Two language households – how to approach raising your child to speak both
(I originally wrote this for @play in Cape Town)
“It takes two people to communicate – one to talk and the other to listen.”
Many of us live in a two language household – how to approach this is a concern. Do you only teach one language or do you raise them bilingual? If bilingual how do you approach this – do you each speak both languages, alternate from week to week or each parent speaks their mother tongue?

How to approach raising a bilingual child:
Speech therapists advise that each parent must only speak one language (their mother tongue) when addressing the child (eg. father Afrikaans, mother English etc). The reason for this is so that the child can associate one language with one parent and as such learn each language as a pure language.

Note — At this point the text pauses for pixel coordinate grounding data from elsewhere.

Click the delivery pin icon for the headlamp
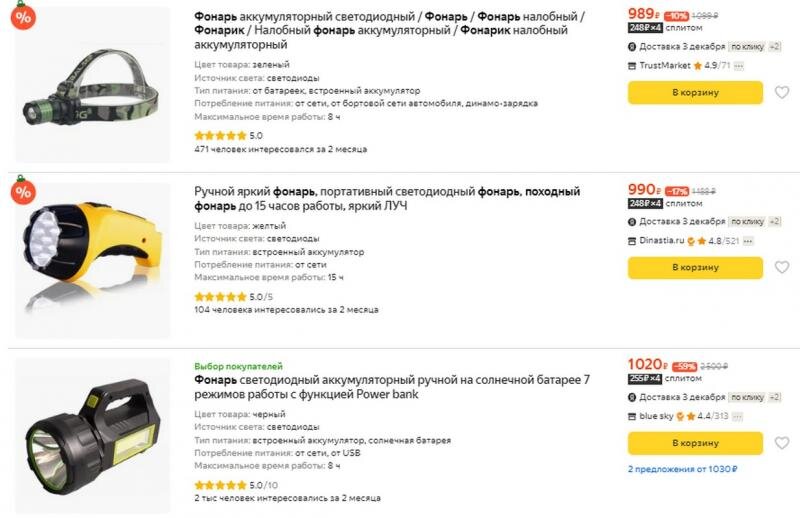Viewport: 800px width, 518px height. [x=632, y=47]
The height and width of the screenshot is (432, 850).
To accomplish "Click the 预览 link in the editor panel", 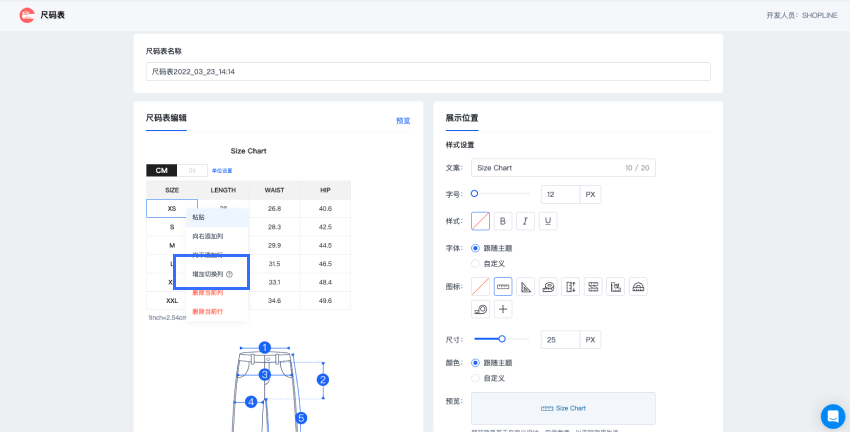I will point(403,121).
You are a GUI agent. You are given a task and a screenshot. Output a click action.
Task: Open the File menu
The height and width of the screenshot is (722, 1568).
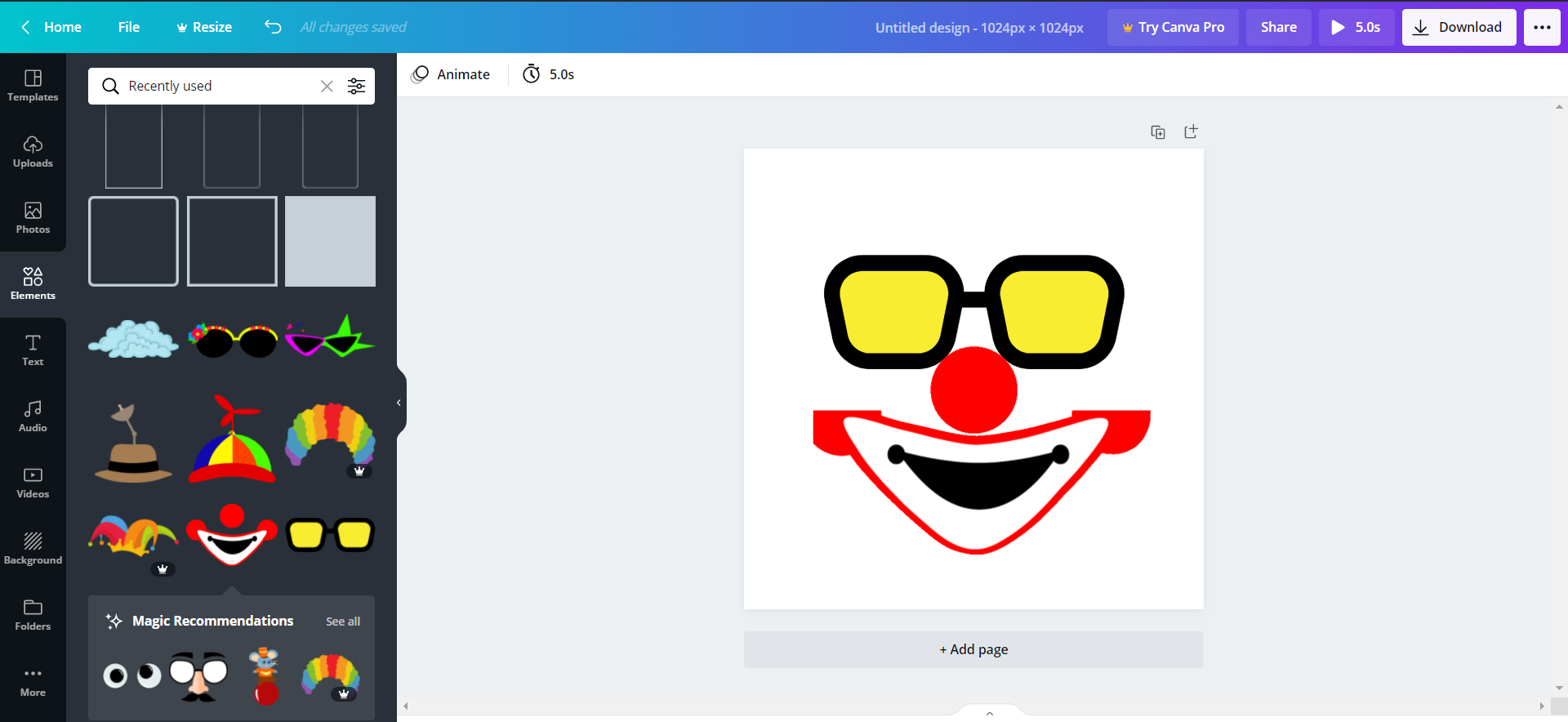coord(129,27)
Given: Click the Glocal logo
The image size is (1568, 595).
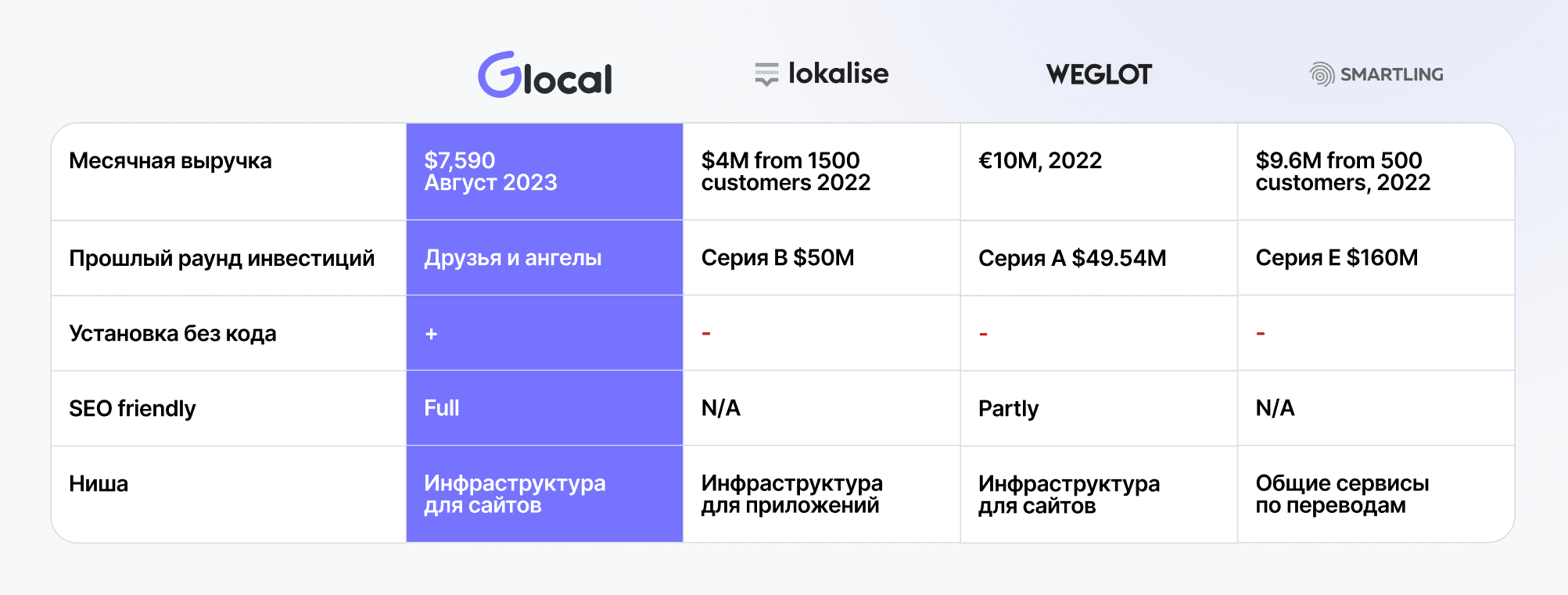Looking at the screenshot, I should (545, 75).
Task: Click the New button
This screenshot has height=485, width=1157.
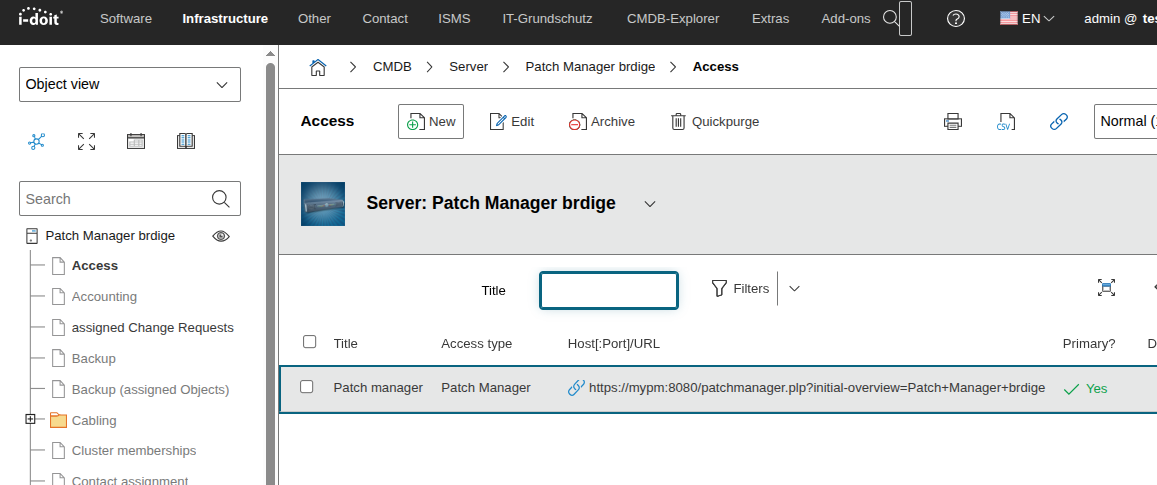Action: pos(431,122)
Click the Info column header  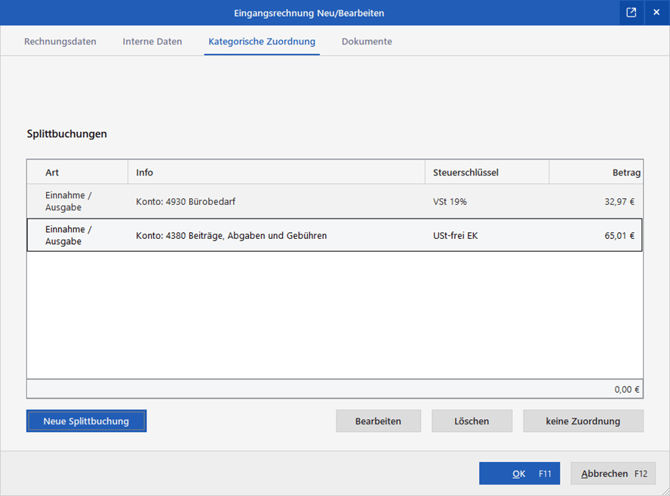coord(276,173)
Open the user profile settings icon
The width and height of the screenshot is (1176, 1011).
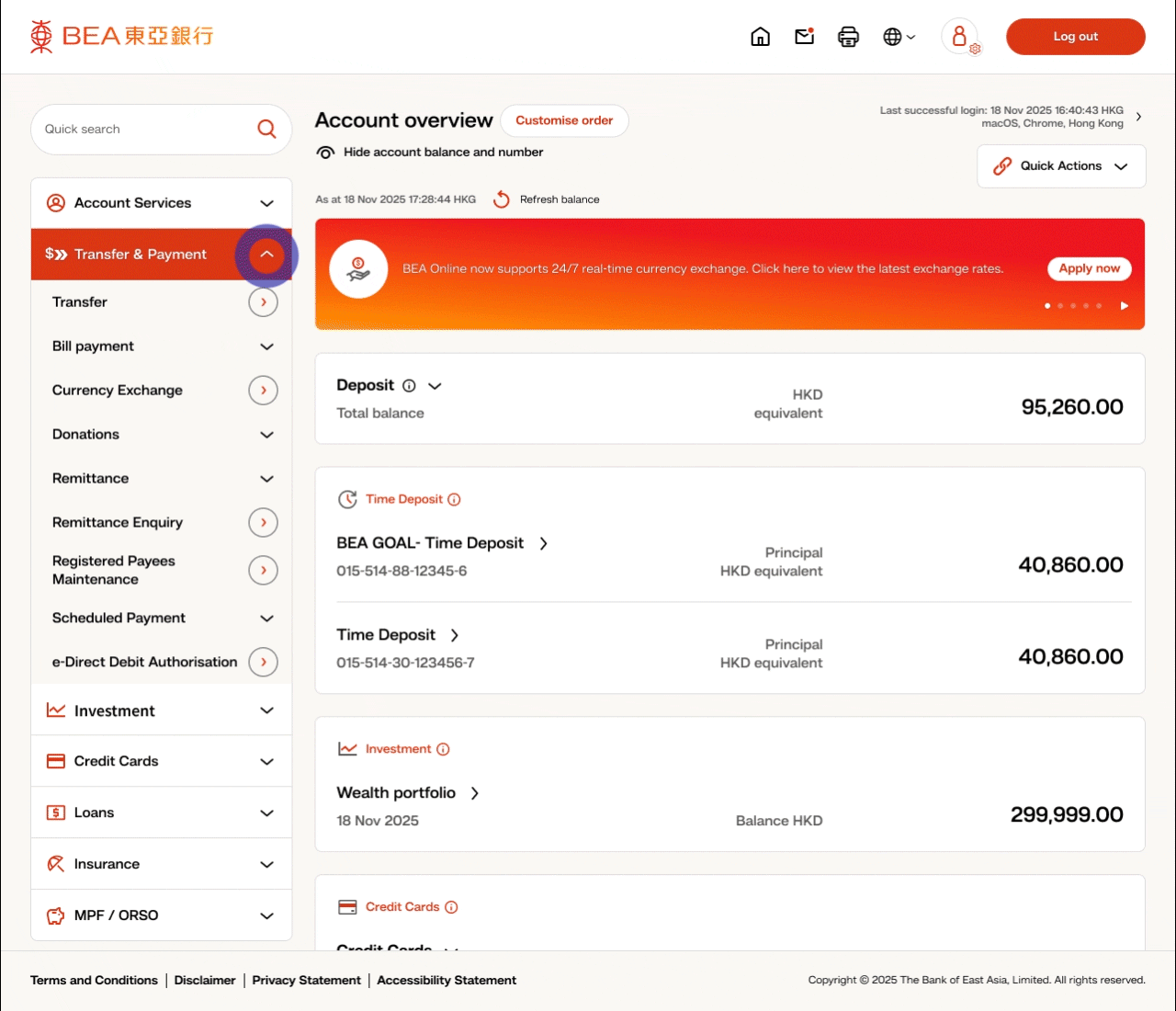point(960,37)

If the parent were to alternate between languages, the child does not learn to differentiate between each language and so does not learn to think in one language at a time, but rather a mixture of the two. The language that the parents speak to each other is of little importance, as long as when speaking directly to the child they speak a specific language.
Be prepared that children raised in bilingual homes may take longer to speak than their peers only learning one language. This should not cause you concern as your child would essentially have the same number of words in their vocabulary as others their age, theirs is however divided in 2 (eg. 10 English, 10 Afrikaans compared to another child’s 20 English). This difference in development is only for the initial period, once language development is properly established your child will be as fluent as the next but in 2 languages.
The language they hear most will often take precedence over the other and will as a result possibly develop faster (eg. If a child is at home all day with the English speaking parent, they may speak predominantly English at first. Their other language will catch up over time). It is not a rejection of the 2nd language, merely a natural process due to exposure.
There are many myths, concerns and opinions regarding raising children in a bilingual home – rather than becoming concerned with all the issues raised, visit the following website whose focus is on addressing and educating in this regard.
http://www.multilingualchildren.org/
This website answers many of the questions you might have and offers great articles, support and a forum.




we have the difficult situation where I speak English to Yme and the kids and he speaks English to them as they have not grown up with Afrikaans, but with the new baby I am sure he would like it to learn Afrikaans and it will be good for the other 2 to hear more Afrikaans but I wonder if it will be easy for him to use one language with one kid and another with the other 2 and if this will somehow create a divide.
I dont think it matters what language he speaks to the other two as long as when he directly addresses newbaby he speaks in Afrikaans – it is like with us, C & I speak english to each other but he speaks Afrikaans to the kids so they do hear him speaking English but the language they speak to each other will be only Afrikaans.
The other 2 will also pick up nicely and will probably be able to communicate in Afrikaans at least basically by the time new baby is able to speak because they will be hearing it more often and be learning at the same pace as a baby in terms of new words etc.
I think it is a little difficult in the beginning but he will have to put in extra effort in the beginning but then it will come naturally (you can also ask his family to only speak Afrikaans to newbaby).